Nathan, who has spent much of his life creating his own food by hunting, fishing, farming, woods-gathering, and animal husbandrying, doesn’t share my feelings on this point. In his world, when you’re hungry, and delicious food is walking around in an available kinda way, you grab it. You can worry about the moral issues later, when you have enough money to visit the grocery store.

My profound moral dilemma, however, didn’t prevent enjoying the fruits of the crew’s labor: We caught 22 tuna, and I eagerly lined up for my share.

The nice thing about the crew-labor arrangement is that the catch is divided evenly among the customers, no matter who caught which. Each of us wound up with about 1.75 tuna, or approximately 45 pounds each before cleaning. The RC and I took home 14 tuna tenderloins, or roughly 50 pounds of delicious fishmeat suitable for sushi-making, searing, or just smoking and grilling.

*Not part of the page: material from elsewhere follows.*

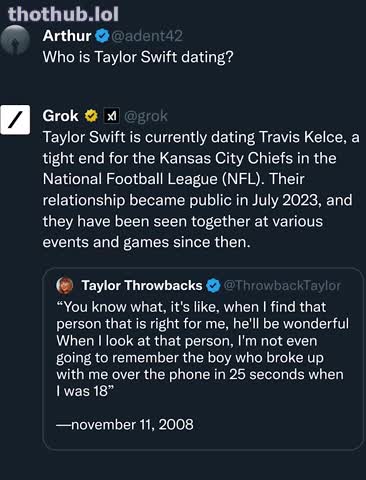This screenshot has height=480, width=366.
Task: Visit the @grok handle
Action: pos(146,116)
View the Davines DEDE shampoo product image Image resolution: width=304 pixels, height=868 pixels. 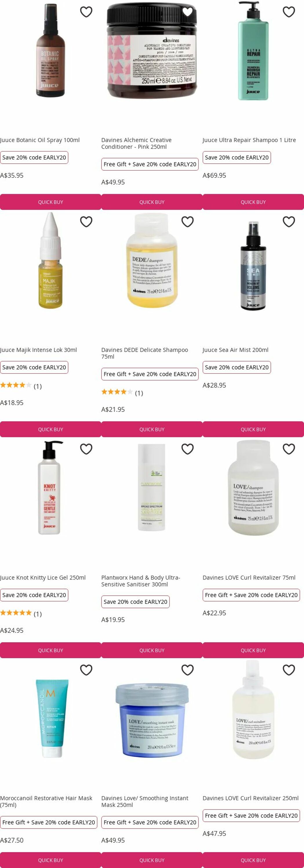coord(152,260)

Or maybe canning. We haven’t decided.

When you bring your tuna catch ashore, kind folk are waiting to turn it into tenderloins. Cost is about $5 per fish to clean, another $10 or so to vacuum-pack it.

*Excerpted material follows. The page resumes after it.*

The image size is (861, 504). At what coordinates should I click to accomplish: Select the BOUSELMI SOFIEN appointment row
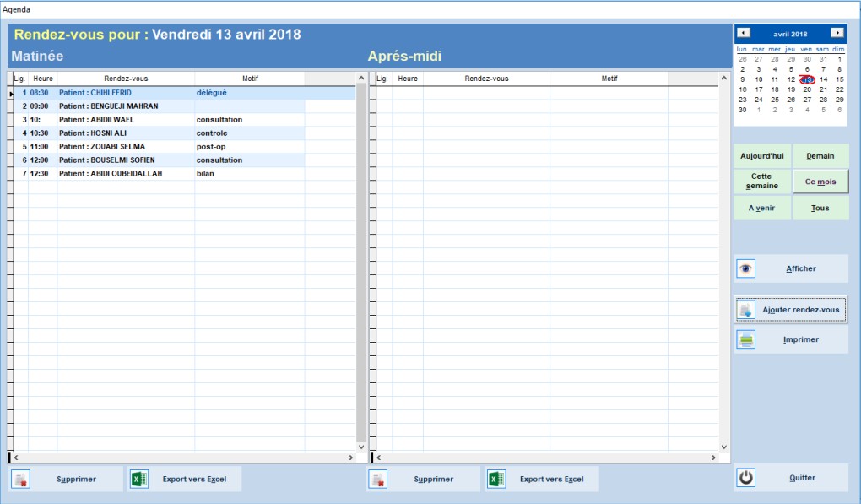(x=125, y=160)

The nice folk on the shore smiled and cleaned and trimmed our fish, then vacuum-packed it. I was delighted; the RC was slightly less delighted. “Not exactly 438 pounds of fish,” he grumbled, eyeing me disapprovingly.

“Oh well,” I said lightly, “There’s still plenty to share with our friends. You want to take a loin to our neighbor, Kim?”

And THAT, friends, is how you turn a Resident Carpenter into an angry wolf: Suggest giving away his tuna. “Do what ever you want with YOUR share…” he growled.

Since I prefer to keep all ten of my digits, this blogpost is likely the closest you’re going to get to our tuna. The RC doesn’t growl often, but when he does, he means it. The tuna stays in the freezer.

Time to get out the BBQ grill and get cooking…

*OK, they CALL them tuna loins, or tenderloins, but they’re really thick, meaty filets from either side of the fish. They closely resemble beef tenderloin before it’s cut into filet mignon, though, hence the name. If you’ve ever had great seared tuna, or toro/maguro sashimi, you’ll know it tastes a lot like that, too.